+++ Items +++

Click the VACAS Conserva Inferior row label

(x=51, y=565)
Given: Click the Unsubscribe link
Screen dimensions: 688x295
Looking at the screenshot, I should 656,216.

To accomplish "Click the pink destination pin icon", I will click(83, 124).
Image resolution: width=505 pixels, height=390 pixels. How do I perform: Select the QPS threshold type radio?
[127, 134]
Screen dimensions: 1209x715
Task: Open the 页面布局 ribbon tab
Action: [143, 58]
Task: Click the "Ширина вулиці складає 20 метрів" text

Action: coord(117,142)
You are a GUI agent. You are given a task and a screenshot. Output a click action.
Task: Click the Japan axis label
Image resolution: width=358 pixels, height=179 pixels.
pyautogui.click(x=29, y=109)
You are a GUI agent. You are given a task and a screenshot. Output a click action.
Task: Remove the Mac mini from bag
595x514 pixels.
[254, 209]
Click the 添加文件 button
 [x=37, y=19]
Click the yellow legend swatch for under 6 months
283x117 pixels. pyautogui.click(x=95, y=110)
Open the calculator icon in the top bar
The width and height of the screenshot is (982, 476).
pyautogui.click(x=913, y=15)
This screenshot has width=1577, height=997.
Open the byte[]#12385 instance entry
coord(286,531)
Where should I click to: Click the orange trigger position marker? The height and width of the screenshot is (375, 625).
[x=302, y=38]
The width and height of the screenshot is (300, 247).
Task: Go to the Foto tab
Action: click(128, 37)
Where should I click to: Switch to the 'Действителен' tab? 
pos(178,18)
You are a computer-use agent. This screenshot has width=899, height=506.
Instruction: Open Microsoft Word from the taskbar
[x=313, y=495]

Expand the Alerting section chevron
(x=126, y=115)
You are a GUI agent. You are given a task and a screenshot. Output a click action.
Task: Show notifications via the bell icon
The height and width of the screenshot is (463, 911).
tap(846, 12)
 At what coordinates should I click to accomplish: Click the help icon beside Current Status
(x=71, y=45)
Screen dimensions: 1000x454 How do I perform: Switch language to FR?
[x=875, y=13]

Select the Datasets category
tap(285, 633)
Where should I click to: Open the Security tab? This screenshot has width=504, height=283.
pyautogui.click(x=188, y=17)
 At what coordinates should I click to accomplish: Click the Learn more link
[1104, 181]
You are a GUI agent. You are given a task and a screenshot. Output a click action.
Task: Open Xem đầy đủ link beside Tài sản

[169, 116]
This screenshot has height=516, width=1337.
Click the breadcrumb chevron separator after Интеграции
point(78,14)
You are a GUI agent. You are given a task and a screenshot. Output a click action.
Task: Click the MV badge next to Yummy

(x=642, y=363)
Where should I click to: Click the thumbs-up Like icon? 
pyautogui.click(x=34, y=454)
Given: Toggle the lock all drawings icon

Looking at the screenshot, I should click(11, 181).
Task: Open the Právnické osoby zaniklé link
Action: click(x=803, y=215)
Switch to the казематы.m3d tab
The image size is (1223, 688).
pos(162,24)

+++

▸ The problem: Please repeat all of the material above, line for line and without any changes.

▸ Task solution:
Click the VACAS Conserva Inferior row label

(x=51, y=565)
Given: Click the Unsubscribe link
Screen dimensions: 688x295
Looking at the screenshot, I should 656,216.

To accomplish "Click the pink destination pin icon", I will click(83, 124).
Image resolution: width=505 pixels, height=390 pixels. How do I perform: Select the QPS threshold type radio?
[127, 134]
Screen dimensions: 1209x715
Task: Open the 页面布局 ribbon tab
Action: [143, 58]
Task: Click the "Ширина вулиці складає 20 метрів" text

Action: coord(117,142)
You are a GUI agent. You are given a task and a screenshot. Output a click action.
Task: Click the Japan axis label
Image resolution: width=358 pixels, height=179 pixels.
pyautogui.click(x=29, y=109)
You are a GUI agent. You are given a task and a screenshot. Output a click action.
Task: Remove the Mac mini from bag
595x514 pixels.
[254, 209]
Click the 添加文件 button
 [x=37, y=19]
Click the yellow legend swatch for under 6 months
283x117 pixels. pyautogui.click(x=95, y=110)
Open the calculator icon in the top bar
The width and height of the screenshot is (982, 476).
pyautogui.click(x=913, y=15)
This screenshot has width=1577, height=997.
Open the byte[]#12385 instance entry
coord(286,531)
Where should I click to: Click the orange trigger position marker? The height and width of the screenshot is (375, 625).
[x=302, y=38]
The width and height of the screenshot is (300, 247).
Task: Go to the Foto tab
Action: click(128, 37)
Where should I click to: Switch to the 'Действителен' tab? 
pos(178,18)
You are a computer-use agent. This screenshot has width=899, height=506.
Instruction: Open Microsoft Word from the taskbar
[x=313, y=495]

Expand the Alerting section chevron
(x=126, y=115)
You are a GUI agent. You are given a task and a screenshot. Output a click action.
Task: Show notifications via the bell icon
The height and width of the screenshot is (463, 911).
tap(846, 12)
 At what coordinates should I click to accomplish: Click the help icon beside Current Status
(x=71, y=45)
Screen dimensions: 1000x454 How do I perform: Switch language to FR?
[x=875, y=13]

Select the Datasets category
tap(285, 633)
Where should I click to: Open the Security tab? This screenshot has width=504, height=283.
pyautogui.click(x=188, y=17)
 At what coordinates should I click to accomplish: Click the Learn more link
[1104, 181]
You are a GUI agent. You are given a task and a screenshot. Output a click action.
Task: Open Xem đầy đủ link beside Tài sản

[169, 116]
This screenshot has height=516, width=1337.
Click the breadcrumb chevron separator after Интеграции
point(78,14)
You are a GUI agent. You are given a task and a screenshot. Output a click action.
Task: Click the MV badge next to Yummy

(x=642, y=363)
Where should I click to: Click the thumbs-up Like icon? 
pyautogui.click(x=34, y=454)
Given: Toggle the lock all drawings icon

Looking at the screenshot, I should click(11, 181).
Task: Open the Právnické osoby zaniklé link
Action: click(x=803, y=215)
Switch to the казематы.m3d tab
The image size is (1223, 688).
pos(162,24)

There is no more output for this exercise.